而弓,卻握在一個纖塵不染的白衣少年手裡。
那個少年臉上戴著木質的面具。她看不到他的眉眼,只能看到他的眼神。凝定肅殺,冷靜無情。少年手裡握著硃紅色的弓,上面輕輕搭著一支水晶做成的箭,潔淨無瑕,唯有箭頭上凝聚著一點紅色,在雨中如洗般醒目。
“居然還有一個活著。”她聽到另一個聲音道,“感謝月神保佑。”
有一雙手將奄奄一息的她從泥濘裡抱了起來,餵給她一粒靈丹。她努力地抬起頭,看到了另外一張男子的臉:儒雅,溫文,額上戴著一抹額環,上面鑲嵌著一顆殷紅如血的寶石,白袍舒緩,在衣角上繡著一彎淡金色的新月。
那一刻,她哇地哭了出來。
是的!在滇南,連三歲的孩子也知道,那是拜月教的大祭司!
“不哭不哭……別怕,沒事了。”孤光祭司溫柔地安慰著這個劫後餘生的少女,絲毫不在意她滿身的血汙泥濘會染髒了他的白袍,“跟我回月宮去吧,可憐的孩子。”
他轉過身,對那個握弓的少年道:“靈均,給她找一件乾淨的衣服。”
“是。”少年看著她,皺了皺眉頭,卻還是放下弓箭,從隨身的行囊裡翻出了一件白袍,“我這裡還有一件多餘的袍子,就給她吧。”
寬大的袍子裹住了她在大雨中裸露的身體,瑟瑟發抖。那個少年彎下腰,細心地將袍子上的衣帶一根根系好。他的手指修長而秀美,指甲透明,如同水晶。

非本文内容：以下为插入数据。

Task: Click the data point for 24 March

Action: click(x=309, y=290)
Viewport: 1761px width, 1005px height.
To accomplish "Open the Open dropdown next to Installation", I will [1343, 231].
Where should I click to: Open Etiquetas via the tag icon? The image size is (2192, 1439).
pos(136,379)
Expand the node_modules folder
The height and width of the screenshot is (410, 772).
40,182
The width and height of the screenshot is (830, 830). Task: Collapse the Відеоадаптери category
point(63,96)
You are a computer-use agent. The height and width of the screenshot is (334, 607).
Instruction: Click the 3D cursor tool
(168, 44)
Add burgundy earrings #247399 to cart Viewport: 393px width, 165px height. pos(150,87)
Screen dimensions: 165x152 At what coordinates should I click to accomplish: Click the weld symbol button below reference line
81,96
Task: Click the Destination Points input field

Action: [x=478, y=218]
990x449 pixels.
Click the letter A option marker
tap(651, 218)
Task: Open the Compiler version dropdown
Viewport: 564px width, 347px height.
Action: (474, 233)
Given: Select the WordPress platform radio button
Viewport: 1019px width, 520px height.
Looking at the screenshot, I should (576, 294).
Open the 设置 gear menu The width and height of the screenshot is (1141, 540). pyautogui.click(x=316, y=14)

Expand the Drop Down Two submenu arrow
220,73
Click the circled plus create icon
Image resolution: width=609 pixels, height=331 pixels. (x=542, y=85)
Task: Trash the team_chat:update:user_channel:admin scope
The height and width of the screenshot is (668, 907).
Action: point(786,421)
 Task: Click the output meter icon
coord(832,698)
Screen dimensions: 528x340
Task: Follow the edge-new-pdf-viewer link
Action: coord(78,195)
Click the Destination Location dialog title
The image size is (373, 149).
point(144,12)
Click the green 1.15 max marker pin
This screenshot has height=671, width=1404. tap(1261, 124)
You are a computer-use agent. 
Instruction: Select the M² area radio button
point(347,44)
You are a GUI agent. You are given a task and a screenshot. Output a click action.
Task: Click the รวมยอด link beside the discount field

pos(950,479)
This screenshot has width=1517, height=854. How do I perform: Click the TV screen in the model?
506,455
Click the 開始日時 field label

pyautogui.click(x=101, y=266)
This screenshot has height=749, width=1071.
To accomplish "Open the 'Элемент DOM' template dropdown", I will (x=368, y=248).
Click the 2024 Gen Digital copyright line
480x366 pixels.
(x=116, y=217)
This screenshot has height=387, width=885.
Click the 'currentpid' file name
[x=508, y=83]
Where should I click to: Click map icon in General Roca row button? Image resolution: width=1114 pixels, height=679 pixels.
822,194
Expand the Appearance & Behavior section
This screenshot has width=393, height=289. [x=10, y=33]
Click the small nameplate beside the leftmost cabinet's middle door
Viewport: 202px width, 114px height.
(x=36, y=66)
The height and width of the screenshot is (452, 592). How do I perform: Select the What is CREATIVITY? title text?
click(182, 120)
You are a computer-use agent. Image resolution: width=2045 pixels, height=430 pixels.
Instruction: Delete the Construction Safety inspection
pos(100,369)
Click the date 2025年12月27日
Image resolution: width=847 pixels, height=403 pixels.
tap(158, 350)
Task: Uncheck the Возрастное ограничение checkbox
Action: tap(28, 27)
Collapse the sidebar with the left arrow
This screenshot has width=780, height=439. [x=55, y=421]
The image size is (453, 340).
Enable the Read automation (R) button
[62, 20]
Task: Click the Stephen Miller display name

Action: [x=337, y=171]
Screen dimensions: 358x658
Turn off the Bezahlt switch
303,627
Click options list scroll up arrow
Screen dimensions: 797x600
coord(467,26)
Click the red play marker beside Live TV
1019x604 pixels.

“好了。”那個叫靈均的少年道,站起身,“我揹你吧。”
…………
回憶如潮水而來——是的,如果當年不是孤光祭司和靈均一起擊退了狂蟒,剖開蟒腹,將奄奄一息的她挖出來,她早已是一攤連形狀都看不出的爛泥了吧?
就如她的父母一樣。
孤光祭司消弭了狂蟒,然而這個村寨已經遭受了滅頂之災,於是他便把這個孤兒帶回了月宮,和其他一些來自各個村寨的孤兒一起撫養。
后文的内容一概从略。